● What to work on: Output must consist only of the lines of the material below from the one with "Click the page scrollbar down arrow" through the one with "You are a computer-use agent. 960x720 pixels.", each reproduced exactly; no pictures belong in it.
── Supplied entries ──
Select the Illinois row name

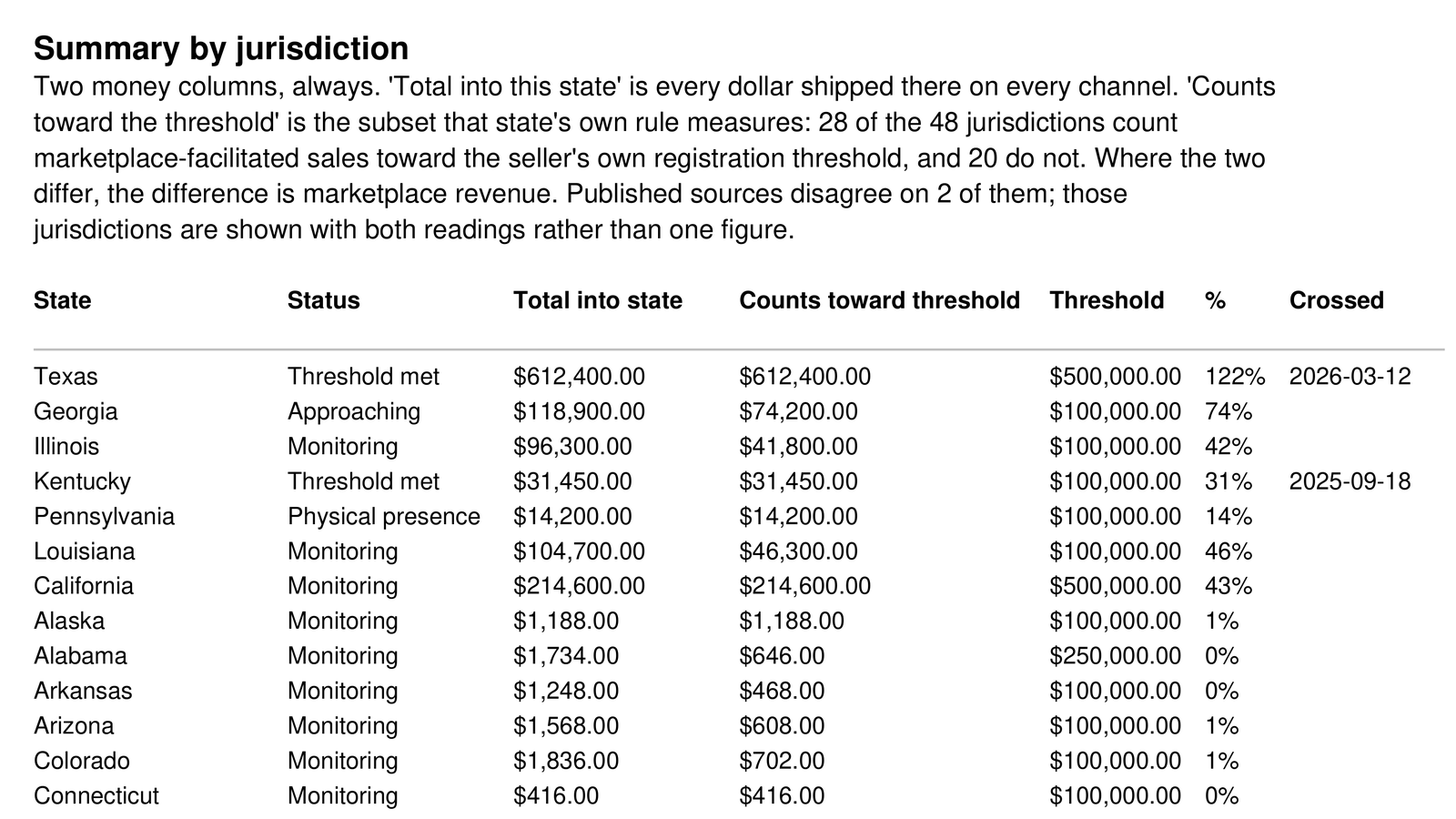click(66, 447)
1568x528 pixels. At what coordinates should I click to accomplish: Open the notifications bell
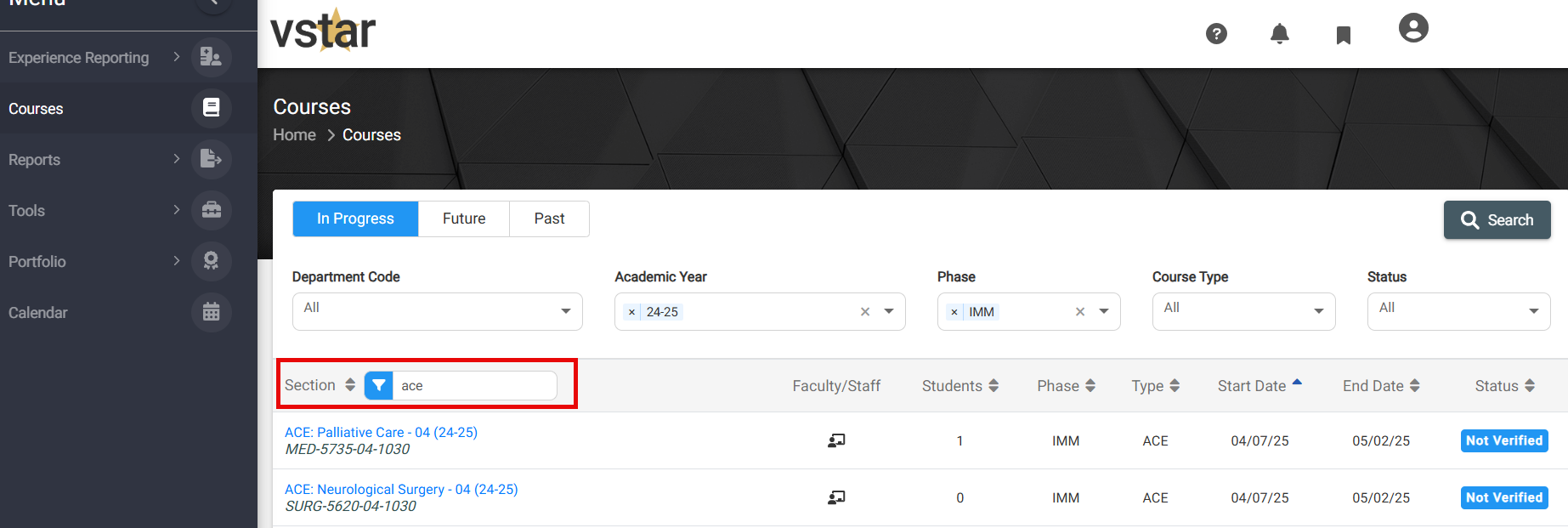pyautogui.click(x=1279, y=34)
───
── Supplied entries ──
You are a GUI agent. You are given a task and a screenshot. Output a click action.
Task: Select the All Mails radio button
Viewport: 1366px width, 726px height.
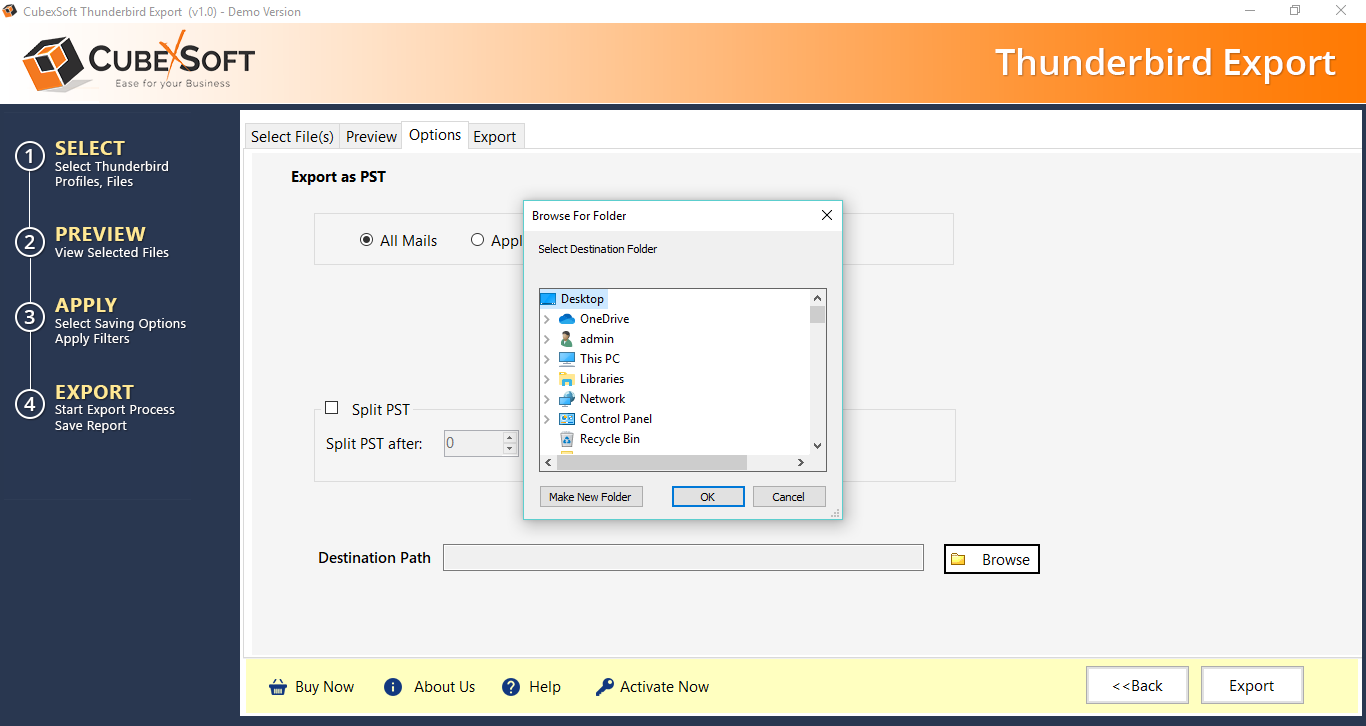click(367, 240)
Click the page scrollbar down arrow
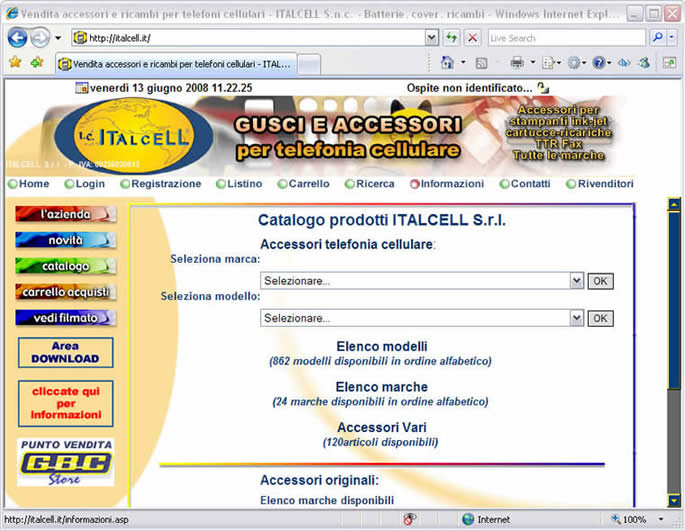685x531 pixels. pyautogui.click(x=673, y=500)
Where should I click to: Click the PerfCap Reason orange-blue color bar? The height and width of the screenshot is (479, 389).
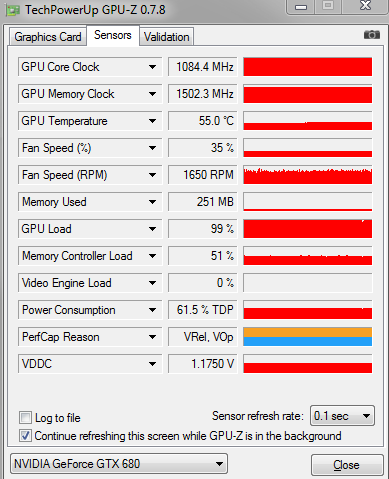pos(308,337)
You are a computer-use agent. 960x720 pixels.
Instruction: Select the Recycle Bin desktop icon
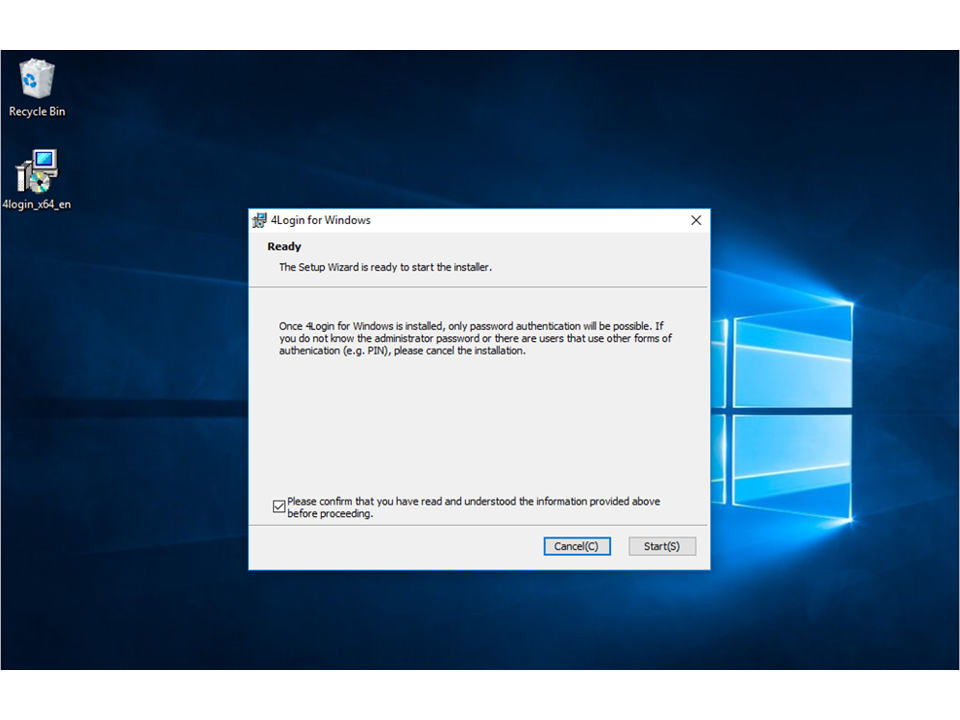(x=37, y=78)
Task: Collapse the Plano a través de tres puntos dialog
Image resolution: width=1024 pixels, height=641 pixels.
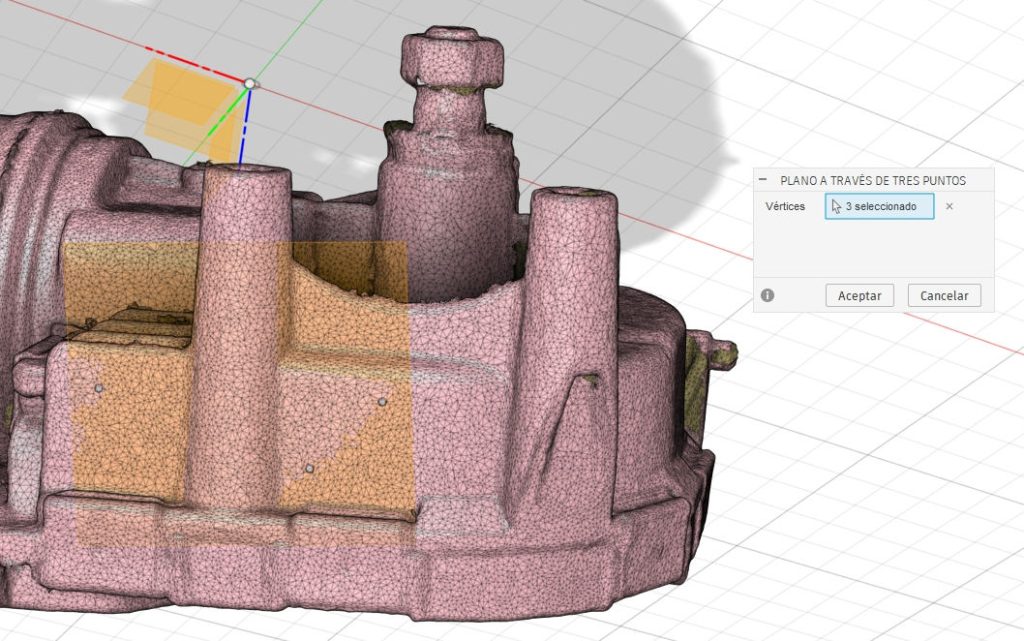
───
── Supplied entries ──
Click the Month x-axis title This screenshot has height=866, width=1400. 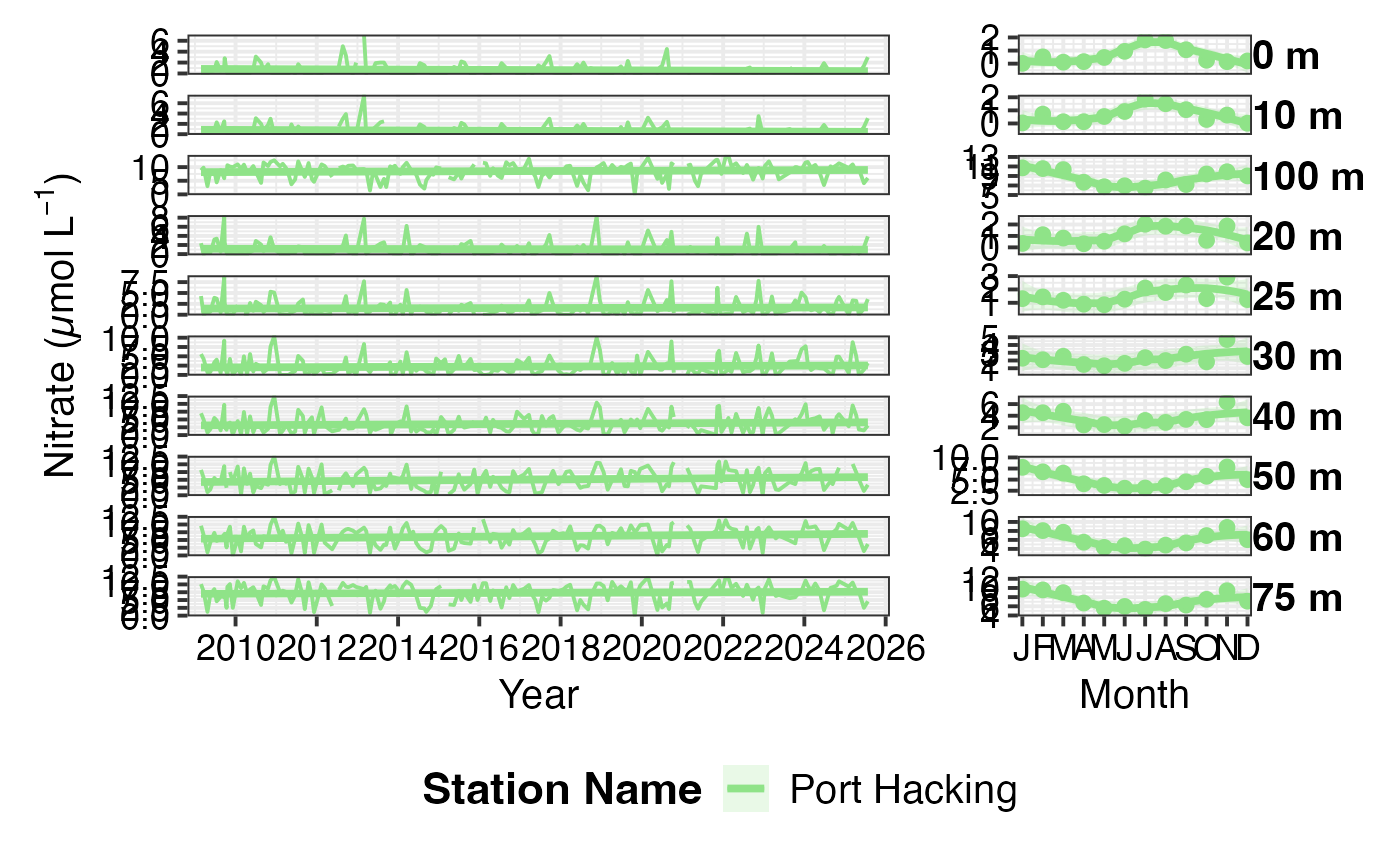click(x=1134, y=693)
───
● Reply to the task:
Click the page scrollbar down arrow
685x531 pixels. pyautogui.click(x=673, y=500)
Where should I click to: Click the PerfCap Reason orange-blue color bar? The height and width of the screenshot is (479, 389).
pos(308,337)
You are a computer-use agent. 960x720 pixels.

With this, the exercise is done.